Alumnus’ firm in forefront of private Wi-Fi, Internet in space


Brian Barnett with the Schmitt Space Communicator SC-1x payload, which will test Wi-Fi service in space.

Solstar Space Company

A business co-founded by an alumnus of The University of Alabama in Huntsville (UAH) will soon fly a mission to demonstrate the first privately funded Wi-Fi and Internet service in space.

At an undisclosed launch date, Solstar Space Company CEO Brian Barnett (MAS, Business, ’88) says Solstar’s demonstration payload will fly on the next flight of Jeff Bezos’ Blue Origin New Shepard crew capsule launch vehicle. The craft will launch from – and land at – Blue Origin’s West Texas Launch Facility (WTLF), located on Bezos’ huge ranch north of Van Horn, Texas.

"Most of our customers will not be in space. Our customers will be on Earth and we will provide access to their things and people in space via our software app and space-based hardware," says Barnett, a native of Oklahoma City. "A lot of what we are doing is software based. But we do have a patent pending on our space-to-space communications technology."
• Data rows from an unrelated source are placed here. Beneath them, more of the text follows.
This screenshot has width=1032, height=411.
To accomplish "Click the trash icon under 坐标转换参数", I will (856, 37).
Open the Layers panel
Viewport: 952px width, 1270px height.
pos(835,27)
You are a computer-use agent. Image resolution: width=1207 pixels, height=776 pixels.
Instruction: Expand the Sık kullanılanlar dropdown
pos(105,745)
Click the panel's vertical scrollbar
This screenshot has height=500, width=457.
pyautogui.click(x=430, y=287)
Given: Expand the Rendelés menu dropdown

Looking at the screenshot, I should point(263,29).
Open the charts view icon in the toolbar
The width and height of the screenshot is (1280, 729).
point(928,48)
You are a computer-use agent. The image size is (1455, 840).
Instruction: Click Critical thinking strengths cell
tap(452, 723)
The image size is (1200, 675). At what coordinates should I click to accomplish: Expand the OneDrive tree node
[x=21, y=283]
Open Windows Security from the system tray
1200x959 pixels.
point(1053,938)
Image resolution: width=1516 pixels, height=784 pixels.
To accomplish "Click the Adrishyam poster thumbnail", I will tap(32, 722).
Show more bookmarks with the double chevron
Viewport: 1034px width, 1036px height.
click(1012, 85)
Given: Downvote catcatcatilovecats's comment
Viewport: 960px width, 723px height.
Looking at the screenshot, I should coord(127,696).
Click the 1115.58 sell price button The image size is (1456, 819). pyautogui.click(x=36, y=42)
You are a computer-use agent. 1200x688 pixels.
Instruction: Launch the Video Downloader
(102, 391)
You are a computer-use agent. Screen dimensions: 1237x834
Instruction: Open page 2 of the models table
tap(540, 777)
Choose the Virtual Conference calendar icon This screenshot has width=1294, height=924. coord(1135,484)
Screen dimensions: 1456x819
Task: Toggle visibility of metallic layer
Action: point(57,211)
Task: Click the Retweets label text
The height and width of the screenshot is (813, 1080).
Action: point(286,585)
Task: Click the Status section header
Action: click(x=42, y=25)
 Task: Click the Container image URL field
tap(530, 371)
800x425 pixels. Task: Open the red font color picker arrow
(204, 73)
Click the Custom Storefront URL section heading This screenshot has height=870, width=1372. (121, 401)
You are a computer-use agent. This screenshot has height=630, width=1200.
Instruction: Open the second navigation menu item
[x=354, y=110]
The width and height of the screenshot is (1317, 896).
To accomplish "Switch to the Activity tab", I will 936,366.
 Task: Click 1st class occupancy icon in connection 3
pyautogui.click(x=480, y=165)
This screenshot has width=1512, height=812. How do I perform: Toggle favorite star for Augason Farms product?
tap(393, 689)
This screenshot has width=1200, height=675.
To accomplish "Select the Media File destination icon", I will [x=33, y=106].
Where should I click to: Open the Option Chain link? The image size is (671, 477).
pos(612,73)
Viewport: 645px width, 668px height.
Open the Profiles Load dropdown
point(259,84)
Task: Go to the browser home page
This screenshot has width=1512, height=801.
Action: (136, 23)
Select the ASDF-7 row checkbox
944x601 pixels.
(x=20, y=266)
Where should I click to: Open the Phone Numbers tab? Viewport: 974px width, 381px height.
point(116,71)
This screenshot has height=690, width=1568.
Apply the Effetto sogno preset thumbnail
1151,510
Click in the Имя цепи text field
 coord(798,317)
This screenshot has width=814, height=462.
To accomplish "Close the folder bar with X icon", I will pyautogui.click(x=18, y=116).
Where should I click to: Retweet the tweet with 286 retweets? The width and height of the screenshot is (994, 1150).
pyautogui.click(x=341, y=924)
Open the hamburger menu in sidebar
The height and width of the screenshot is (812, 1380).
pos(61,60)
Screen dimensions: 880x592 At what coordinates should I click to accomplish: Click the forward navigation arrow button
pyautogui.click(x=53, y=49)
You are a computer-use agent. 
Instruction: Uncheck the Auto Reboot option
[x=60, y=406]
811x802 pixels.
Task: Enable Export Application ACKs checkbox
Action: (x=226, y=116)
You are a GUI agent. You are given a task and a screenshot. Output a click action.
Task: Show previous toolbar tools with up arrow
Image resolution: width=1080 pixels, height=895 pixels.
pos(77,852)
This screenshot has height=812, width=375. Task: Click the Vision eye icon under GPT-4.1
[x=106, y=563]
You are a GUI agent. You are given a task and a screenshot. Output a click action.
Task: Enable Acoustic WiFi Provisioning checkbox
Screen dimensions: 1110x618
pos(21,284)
The current company and coming flight are evolutions of mobile satellite services companies he has owned since 1999, says Barnett, who has extensive past experience at the NASA Marshall Space Flight Center (MSFC) Payload Projects Office, MSFC’S spacelab crew training, at Johnson Space Center’s Mission Operations Directorate and at KPMG’s commercial space group in Albuquerque, NM.

He says landing a spot at NASA was difficult, but he persisted.


"I had met ‘The Right Stuff’ astronaut Deke Slayton in Houston a few years earlier. I was getting down and discouraged, and out of desperation I called Deke from a pay phone in Salmon Library to see if he could introduce me to people at MSFC. He told me to call a few of his friends there and that is how I was able to land a job at NASA. Because of that, we have named our low Earth orbit-based space communicators after Deke Slayton – the Slayton Space Communicators."

Barnett moved from Houston to New Mexico in late 1993 to be closer to family in Colorado and Oklahoma and to raise his family in the Rocky Mountains. While at KPMG in Albuquerque, he wrote the original plan for what is now Spaceport America in New Mexico.

"I hired Apollo 17 astronaut Jack Schmitt as a consultant. I also worked on finding the best location for the spaceport, which is exactly where it is built today," Barnett says. "Now Solstar has launched out of there and poised to provide services for the spaceport customers as flights ramp up. We have named our suborbital space communicators after Jack Schmitt – the Schmitt Space Communicator."

His first startup venture, a commercial space satellite communications company, was formed in 1999 in New Mexico.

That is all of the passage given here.